Anfänglich wurde mit der Armbrust geschossen. Im 16. Jahrhundert kam das Gewehr hinzu, das sich als Hauptwaffe schließlich durchsetzte. Im 19. Jahrhundert trat an die Stelle des militärischen Aspekt s der sportliche. Aus der Übung für den Verteidigungsfall wurde ein Sport. Im 20. Jahrhundert schließlich erlebte die Gilde mit dem Bombenterror sowie Flucht und Vertreibung ihre schwerste Zeit, von der sie sich auch materiell bis heute nicht erholt hat und die sie fast ihre Existenz gekostet hätte.
Nach dem Krieg und dem Verlust der Heimat machte sich das Gildemitglied Walter Meyer auf die Suche nach seinen über das gesamte Land verstreuten Schützenbrüdern. 1949/50 hatte er bereits mehr als 30 von ihnen wiedergefunden. Für sie verfaßte er kleine informative Rundbriefe mit Berichten über eigene Aktivitäten und lud sie zu Wiedersehenstreffen ein. Zu ihnen zählte auch die Witwe des letzten Gastronomen im Königsberger Schützenhaus, Jutta Schulz.
In Hamburg eröffnete die Königsbergerin eine Gaststätte, und hier setzten sich am 15. November 1958 acht Schützenbrüder zusammen, um über die Bildung eines Vorstandes zu beraten. Ein gutes Vierteljahr später, am 21. Februar 1959, fand in den Räumlichkeiten des Gastronomiebetriebs die erste offizielle Vorstandssitzung statt. Für die Position des Obervorstehers stellte sich Walter Meyer zur Verfügung, der auf der Mitgliederversammlung im August 1959 auch gewählt wurde. 1967 trat er aus Alters- und Gesundheitsgründen zurück und begab sich in den Ruhestand. Im selben Jahr beschloß die Mitgliederversammlung, den offiziellen Vereinssitz nach Hamburg zu verlegen und die Gilde in das Vereinsregister beim Amtsgericht Hamburg eintragen zu lassen.
Walter Meyers Nachfolger als Obervorsteher der Gilde wurde Walter Schiemann. Aus der Überlegung heraus, daß bei weiterer Traditionspflege ohne Beteiligung an regelmäßigen Schießübungen die Schützengilde ein absterbender Verein sei, führte er die Gilde aus ihrer Passivität heraus und zum modernen Schießsportgeschehen hin.

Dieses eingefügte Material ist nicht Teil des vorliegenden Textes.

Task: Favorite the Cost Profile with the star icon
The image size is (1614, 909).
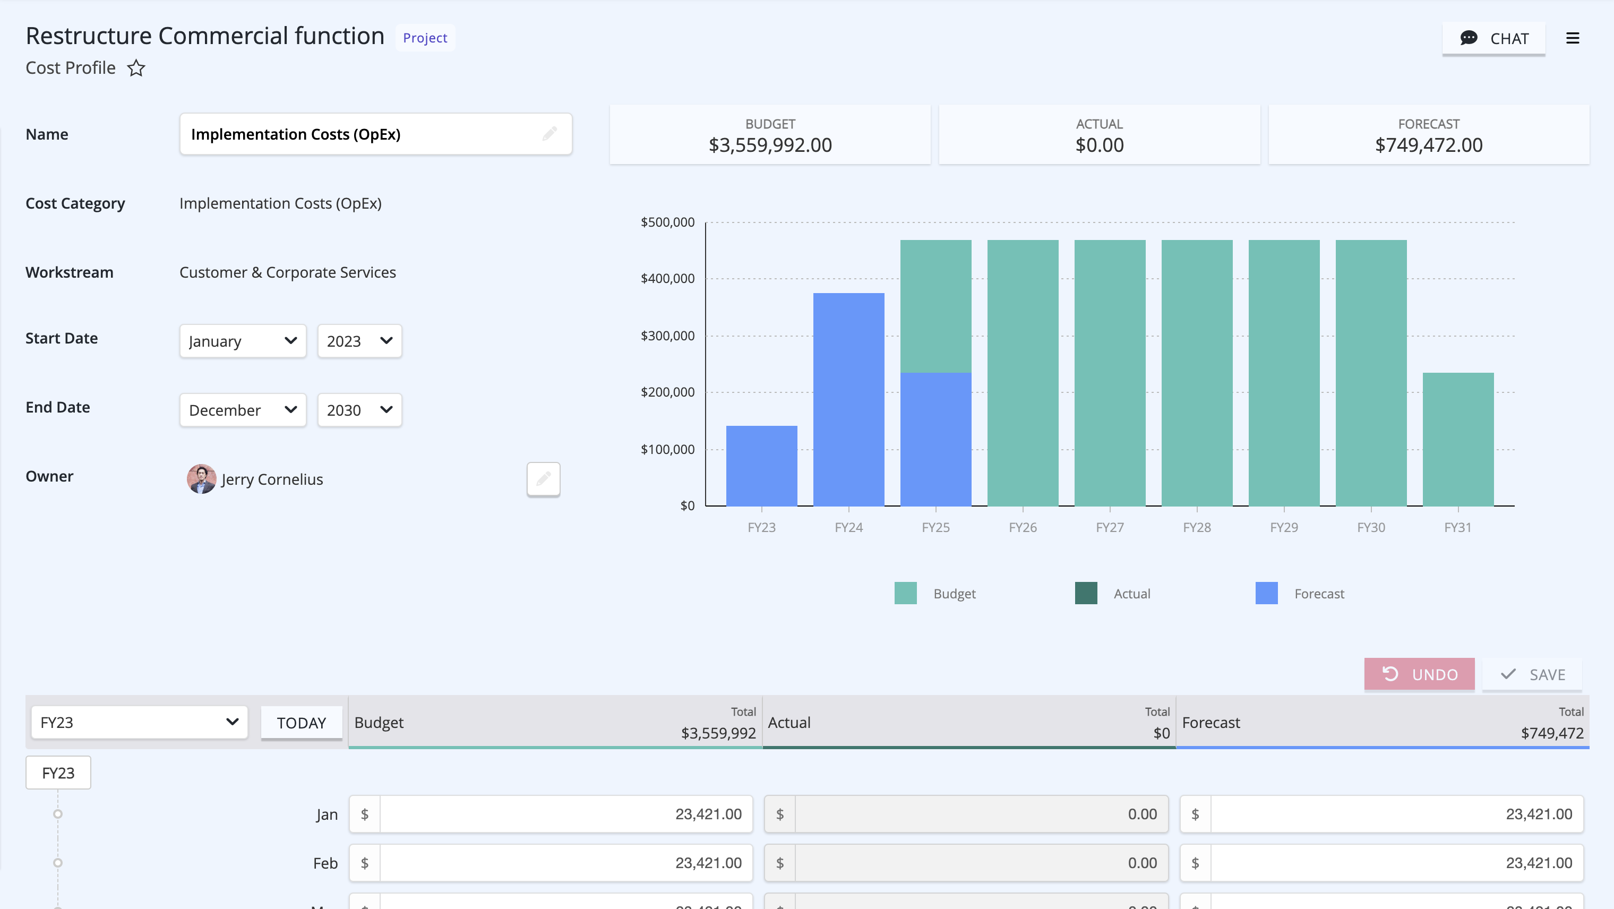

Als der Schützenverein seines neuen, vor den Toren Hamburgs gelegenen Wohnortes Glinde im Dezember 1967 das Richtfest für einen Neubau feierte, stellte er sich den Glindern als Königsberger Schütze vor und überbrachte neben Glückwünschen und Grüßen als Geschenk einen Orden als Schießpreis für das erste Schützenfest in der neuen Anlage. Außer zu den Glindern bekam Walter Schiemann an diesem Tage auch noch Kontakt zu den Sachsenwald-Vereinen Reinbek, Bergedorf, Aumühle, Friedrichsruh und Wentorf. Und die Vorsitzenden aller dieser Vereine waren bereit, die Königsberger auf ihren Anlagen schießen zu lassen.
Als Walter Schiemann dann auch noch zwei Luftgewehre aus einer Patenschaft bekommen konnte und drei weitere Waffen aus seinem Privatbesitz zur Verfügung stellte, war die Ausübung des Schießsports wieder möglich. Nach 29 Jahren der Enthaltsamkeit fand 1969 wieder ein Königsschießen statt.
Drei Jahre später trat die Gilde als Mitglied des Deutschen Schützenbundes in den Schützenkreis Sachsenwald ein. Dieser Kreisverband im Landesverband Hamburg und Umgebung ermöglichte seinem Mitgliedsverein aus Königsberg nun eine würdige 650-Jahr-Feier, indem er dem kleinen Verein ohne eigenem Haus die Möglichkeit bot, den runden Geburtstag im Rahmen des Kreisschützenfestes zu feiern, das dieses Jahr in Geesthacht stattfand.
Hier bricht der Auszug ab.